В Японии и повсюду успех в наукоемкой экономике требует все более и более гибких подходов в бизнесе и правительственных организациях, но Евросоюз специализируется в навязывании негибких, сверху донизу контролируемых систем — даже применительно к бюджетам и принятию решений в финансовой сфере стран-участниц.
Согласно Маастрихтским соглашениям, каждая нация, пользующаяся евро в качестве национальной валюты, обязана сократить бюджетный дефицит до трех процентов своего валового продукта. Это было сделано под давлением Германии, которая в итоге обнаружила, что это ограничение слишком жестко, и сама постоянно нарушала этот негибкий пакт, навязанный ею другим. В 2004 году «Интернэшнл геральд трибюн» отметила, что «приблизительно 6 из 12 членов еврозоны постоянно нарушают эту договоренность».
В 2005 году граждане Франции и Голландии отвергли предложенную Европарламентом конституцию, этот шедевр бюрократического мастерства размером в 400 страниц. Критики отмечали, что авторам конституции США потребовалось менее десяти страниц, включая Билль о правах.
Торопясь медленно
Увеличивающийся разрыв между Западной Европой и США, кроме всего прочего, отражает два противоположных подхода к глубинной основе времени.
Европа и Америка живут на разных скоростях. Европа отстает от Соединенных Штатов в организации работы на дому, которая позволяет служащим распределять рабочее время удобным для себя образом. Европа даже в таких местах, как магазин или офис, не спешит вводить гибкий график, круглосуточную работу без выходных и прочие нарушения традиционных норм промышленной эры.
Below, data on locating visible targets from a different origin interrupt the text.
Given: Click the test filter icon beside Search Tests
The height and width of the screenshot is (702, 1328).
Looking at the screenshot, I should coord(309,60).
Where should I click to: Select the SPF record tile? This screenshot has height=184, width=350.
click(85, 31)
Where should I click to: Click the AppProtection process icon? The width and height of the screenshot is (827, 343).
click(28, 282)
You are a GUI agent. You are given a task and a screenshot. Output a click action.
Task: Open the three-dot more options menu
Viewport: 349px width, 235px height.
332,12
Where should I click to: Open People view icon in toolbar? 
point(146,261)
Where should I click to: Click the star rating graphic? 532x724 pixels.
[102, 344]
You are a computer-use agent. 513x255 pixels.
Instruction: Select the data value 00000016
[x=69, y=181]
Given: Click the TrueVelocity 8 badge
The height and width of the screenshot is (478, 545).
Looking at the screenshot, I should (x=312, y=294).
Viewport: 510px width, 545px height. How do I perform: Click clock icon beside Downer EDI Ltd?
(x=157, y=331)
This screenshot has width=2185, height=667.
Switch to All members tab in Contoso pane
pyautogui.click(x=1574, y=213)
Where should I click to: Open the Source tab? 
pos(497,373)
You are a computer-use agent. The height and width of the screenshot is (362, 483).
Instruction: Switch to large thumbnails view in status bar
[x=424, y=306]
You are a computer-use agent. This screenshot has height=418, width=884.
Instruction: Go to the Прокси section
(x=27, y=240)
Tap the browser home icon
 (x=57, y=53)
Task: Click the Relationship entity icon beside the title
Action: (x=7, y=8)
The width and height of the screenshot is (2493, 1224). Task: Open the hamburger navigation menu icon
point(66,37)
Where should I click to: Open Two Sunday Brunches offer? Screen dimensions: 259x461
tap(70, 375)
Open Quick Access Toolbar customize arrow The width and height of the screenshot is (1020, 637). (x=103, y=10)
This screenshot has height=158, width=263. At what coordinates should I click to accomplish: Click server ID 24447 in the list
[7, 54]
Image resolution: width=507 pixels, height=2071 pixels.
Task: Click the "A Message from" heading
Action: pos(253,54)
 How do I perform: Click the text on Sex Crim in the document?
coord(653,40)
Гибкость в использовании рабочей силы необходима фирмам, чтобы успешно конкурировать на сегодняшних глобальных рынках. Однако европейские работники и наниматели остаются в капкане жесткой временной организации.
Дело не только в более длительных отпусках, как правило, более короткой рабочей неделе и вообще более медленном темпе жизни, чем европейцы, особенно французы, чрезвычайно гордятся. Та же тенденция просматривается в отношении к еде. Америка — родина индустрии быстрого питания, Европа породила движение за медленную еду, нацеленное на борьбу с фаст-фудом.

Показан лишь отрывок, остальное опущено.